--- Task statement ---
A word-for-word transcription of the whole listing is required.

Task data section start

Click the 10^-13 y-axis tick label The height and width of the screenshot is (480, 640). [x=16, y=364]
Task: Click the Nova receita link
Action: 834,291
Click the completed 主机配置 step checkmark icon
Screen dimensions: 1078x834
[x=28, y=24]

Task data section end

--- Solution to the problem ---
Click the 10^-13 y-axis tick label The height and width of the screenshot is (480, 640). [x=16, y=364]
Task: Click the Nova receita link
Action: 834,291
Click the completed 主机配置 step checkmark icon
Screen dimensions: 1078x834
[x=28, y=24]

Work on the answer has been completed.